──────── MATERIAL FOR THIS TASK ────────
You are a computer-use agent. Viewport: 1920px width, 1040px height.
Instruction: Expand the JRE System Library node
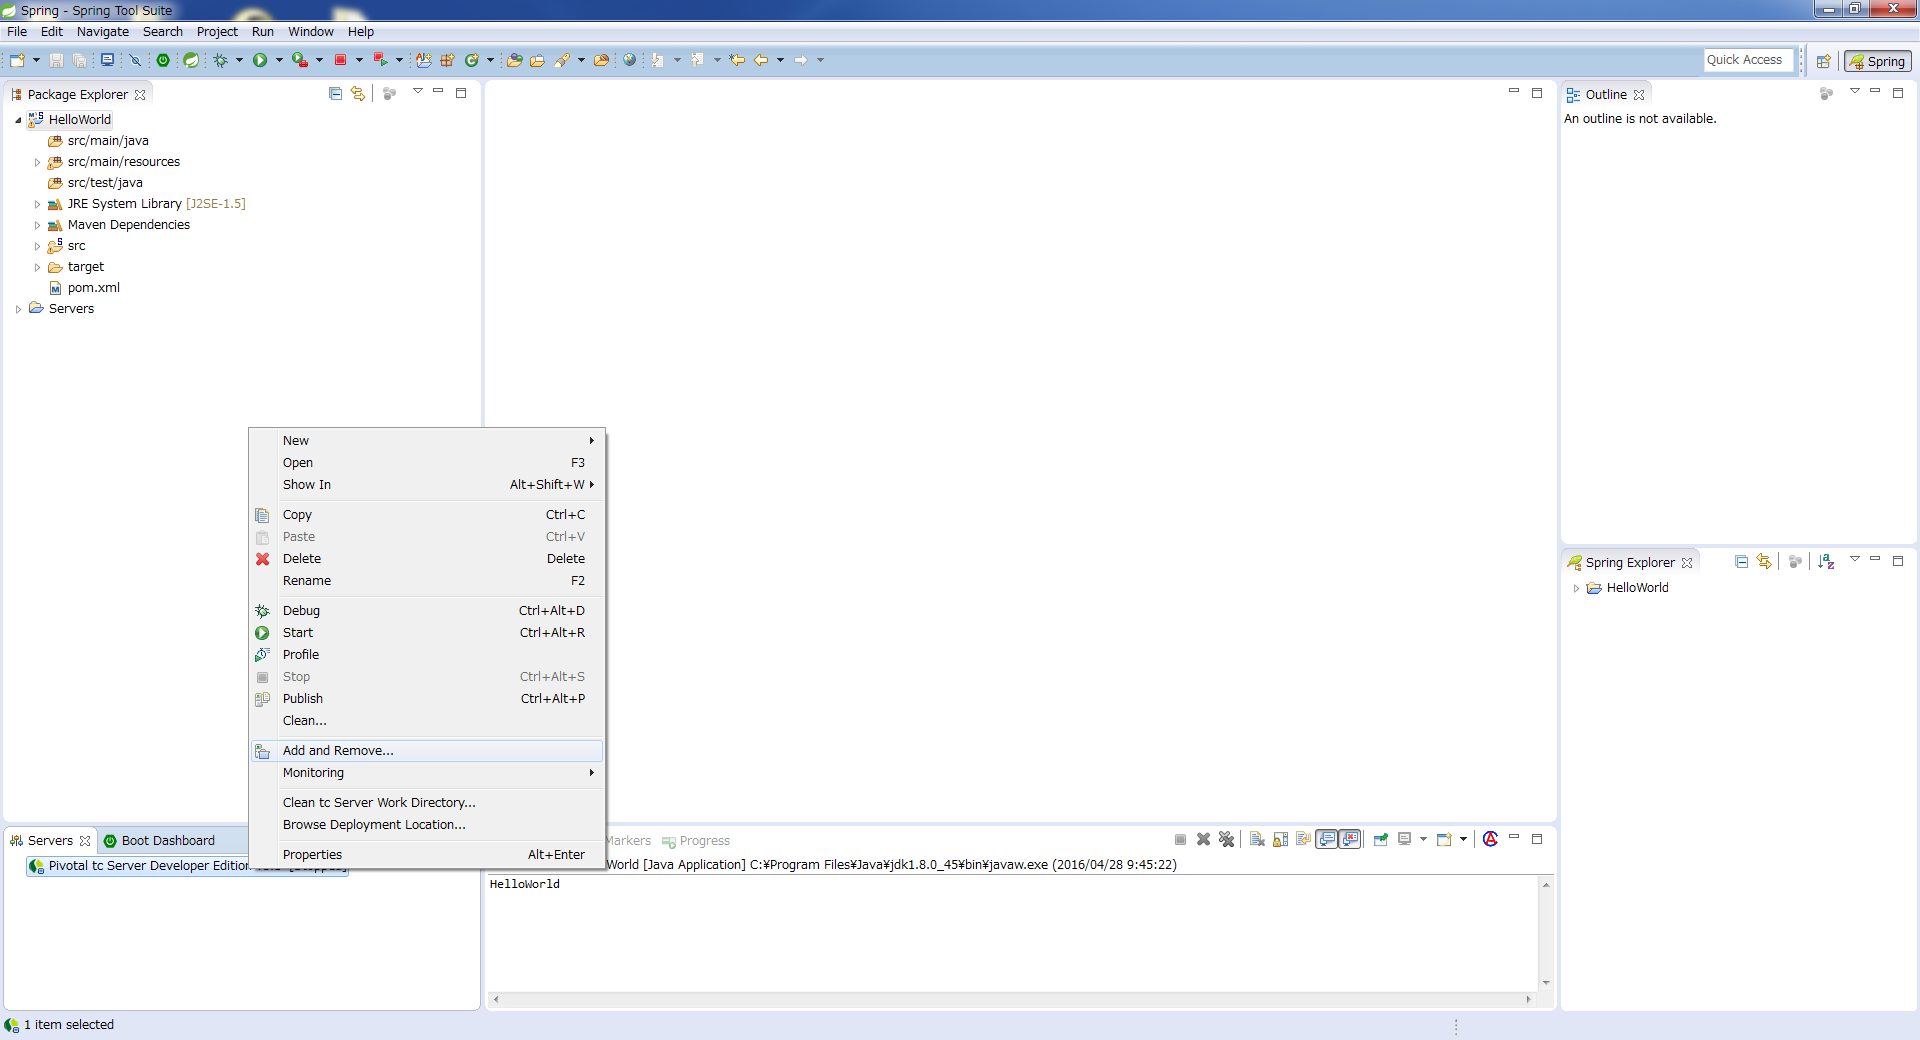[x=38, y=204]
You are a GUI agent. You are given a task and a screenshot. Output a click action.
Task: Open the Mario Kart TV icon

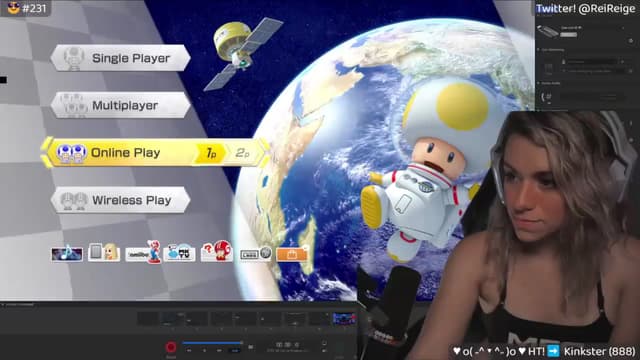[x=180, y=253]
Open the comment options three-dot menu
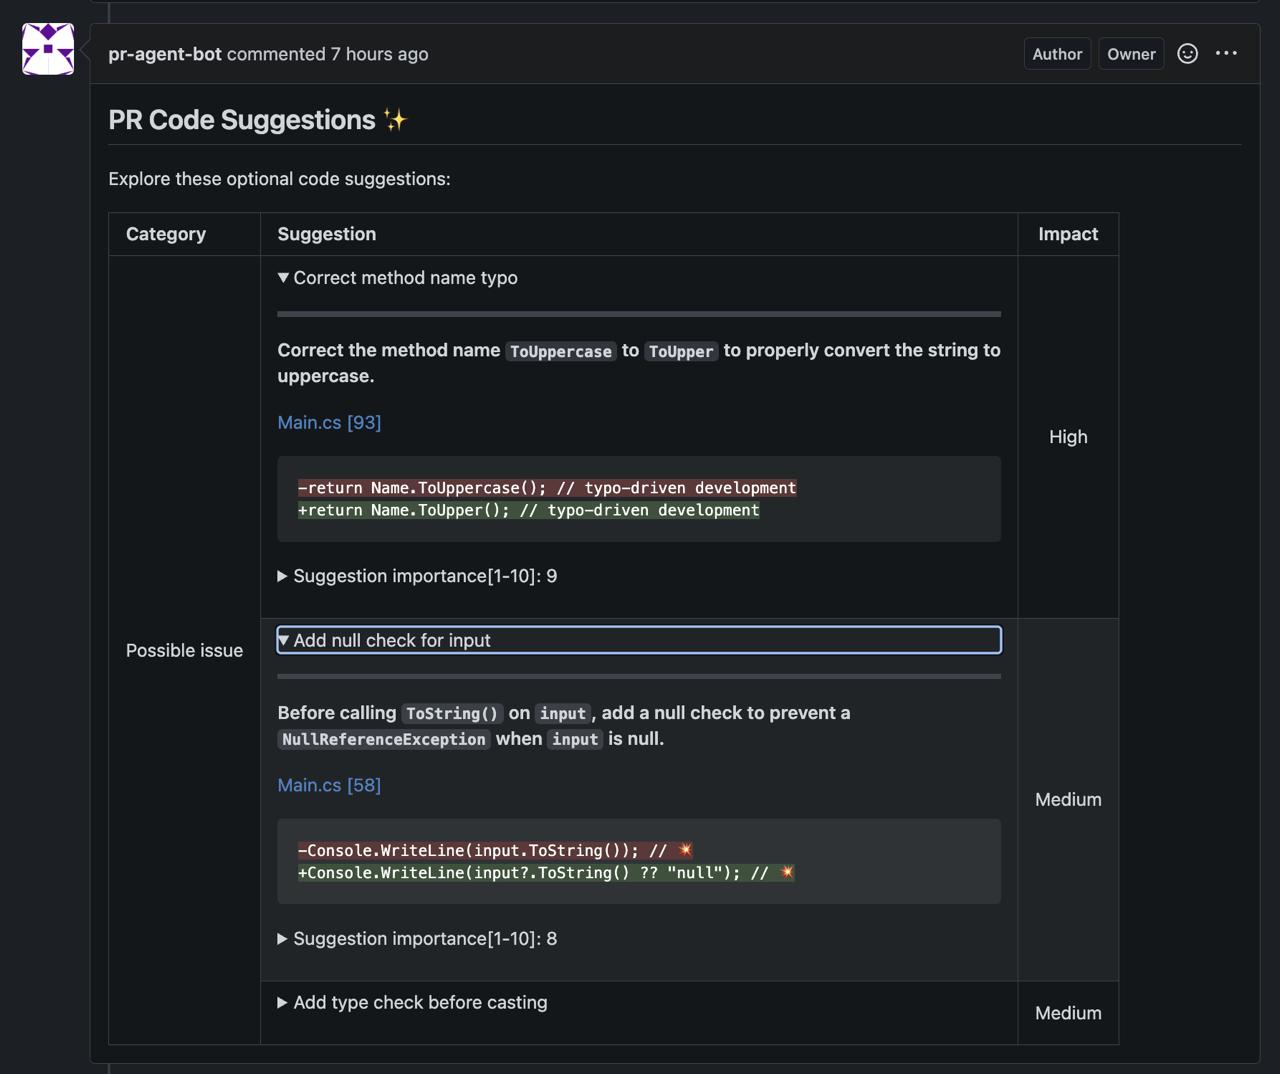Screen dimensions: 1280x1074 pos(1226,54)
────────
__BRIEF__: Which lines above include "agent"? Show each of them by copying it.

__ANSWER SPACE__:
You are a computer-use agent. Viewport: 1920px width, 1040px height.
You are a GUI agent. You are given a task and a screenshot. Output a click action.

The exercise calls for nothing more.